Texas has a remarkable approach for bringing clean energy to the grid that should serve as a model for other jurisdictions around the nation. Their approach to transmission system planning was recently outlined during a Clean Energy Solutions Center webinar, Transmission Planning for a High Renewable Energy Future: Lessons from the Texas Competitive Renewable Energy Zones Process. The event featured speakers from the National Renewable Energy Laboratory (NREL) and the Electric Reliability Council of Texas (ERCOT).
Texas’ Renewable Energy Availability and Demand Issue
Western Texas has tremendous wind energy resources but the region is sparsely populated. Meanwhile, the majority of the population lives in Eastern Texas and has significant energy demand. In the past, there was limited transmission to the Western part of the state because demand was so low. When developers realized the significant opportunity for wind energy in Western Texas, they faced an issue. How would the electricity be transported to population centers?
The Creation of Competitive Renewable Energy Zones (CREZ)
In 2005, the Texas legislature passed Texas Senate Bill 20, which ordered that the Public Utility Commission of Texas (PUC)—in consultation with the Electric Reliability Council of Texas (ERCOT)—to designate competitive renewable energy zones (CREZ) and develop a transmission plan to deliver renewable power from CREZ to customers, while maintaining reliability and economics.
The designation of CREZ focused on large-scale wind resources that can be developed in sufficient quantities to warrant transmission system expansion and upgrades. In order to designate these zones, ERCOT contracted with AWS Truepower to determine the best wind resource zones in Texas. Based on preliminary transmission analysis and wind developer interest, the PUC identified five CREZs in 2007 and ERCOT began to develop a transmission optimization study. Ultimately, the PUC selected a scenario that would accommodate 18.5 GW of wind at a cost of $6.8 billion and construction was initiated in 2010.
The implementation of CREZ has helped to enable the addition of more than 18 gigawatts of wind energy generation capacity to Texas’s power system while overcoming technical issues such as curtailment and transmission congestion.
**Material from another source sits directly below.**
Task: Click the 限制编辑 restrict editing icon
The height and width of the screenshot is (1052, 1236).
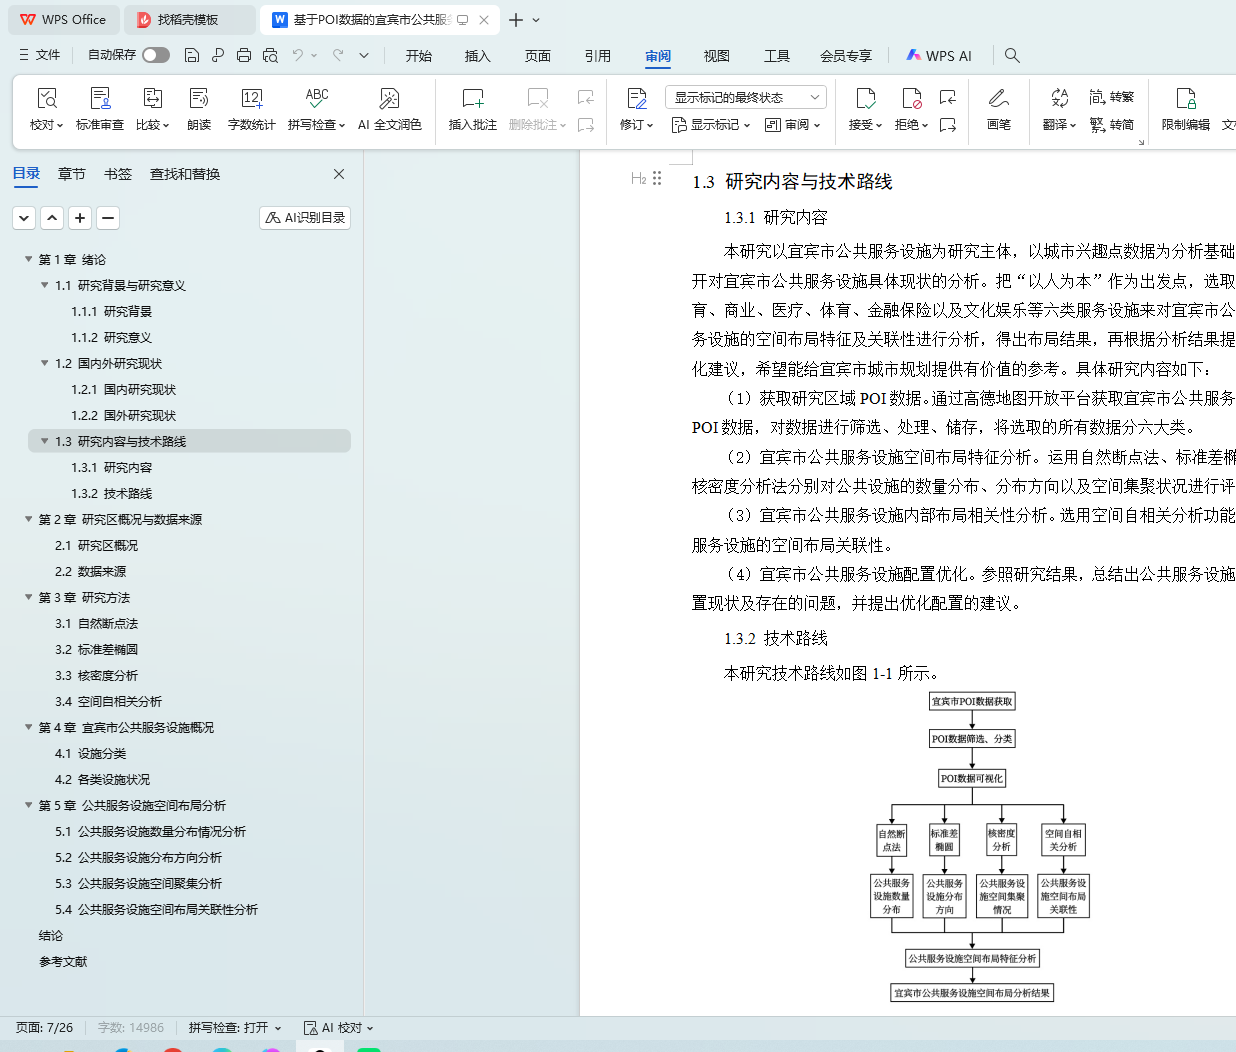Action: tap(1185, 99)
Policy Lessons Learned in Texas and Texas as a Model for Other Jurisdictions
Stakeholder Input
One of the speakers for the webinar, Jeff Billo, is the Senior Manager of Transmission Planning for ERCOT. He discussed policy lessons learned from Texas, noting that stakeholder collaboration was critical. Without participation from a broad cross section of stakeholders, the elimination of transmission bottleneck issues, and transmission provider competition, Texas wouldn’t have been able to take advantage of their vast wind resources so successfully.
Proactive vs. Reactive Transmission Development
While it might seem obvious in retrospect, Texas’ decision to plan and build transmission for the specific purpose of developing inexpensive and abundant renewable energy in the west and delivering to load (population) centers in the east was in fact a radical departure from standard practice. Historically – and in most planning regions today – the overwhelming majority of transmission is planned, approved, and built in response to a narrow set of pressing economic (congestion) and reliability (age) concerns – not to create an efficient and reliable network capable of supporting critical economic, security, and environmental goals. Texas’ novel approach provides a helpful model for other regions – showing how transmission investments can directly enable a rapid, low-cost, and reliable transition to a generation portfolio with much higher levels of renewable energy. During the webinar, Nathan Lee, a Postdoctoral Researcher at NREL, outlined the resources NREL has developed to help other stakeholders implement the Renewable Energy Zone (REZ) Transmission Planning Process. In September 2017, NREL and USAID released Renewable Energy Zone (REZ) Transmission Planning Process: A Guidebook for Practitioners, a guidebook intended to help power system planners, key decision makers, and stakeholders understand and use the REZ process to integrate transmission expansion planning and renewable energy generation planning. They are also planning to release a REZ toolkit, an online platform that will include information and tools to aid practitioners in successfully deploying the REZ Process around the world.
Unforeseen Benefits: More Wind, Lower Prices, and Big Solar
Another key lesson of the Texas CREZ experience is that large scale transmission investments typically generate benefits far exceeding initial estimates. Texas has already surpassed the original CREZ target of 18 GW of wind generation capacity, and is on track to build 70% more wind capacity than initially planned. The CREZ also achieved every wind generation milestone ahead of schedule.
Few predicted the magnitude of the economic benefits of the Texas CREZ Project: annual electricity production cost savings of $1.7 billion per year plus another $5 billion in incremental economic development. With a service life of 30 to 50 years, the benefits of the CREZ lines will return their construction cost of $7 billion many times over.
Finally, the CREZ lines are now enabling a utility-scale solar boom in Texas that was never part of the original plan. With more than 1500 MW of utility solar PV already installed, Texas expect to add another 4000 MW over the next 5 years.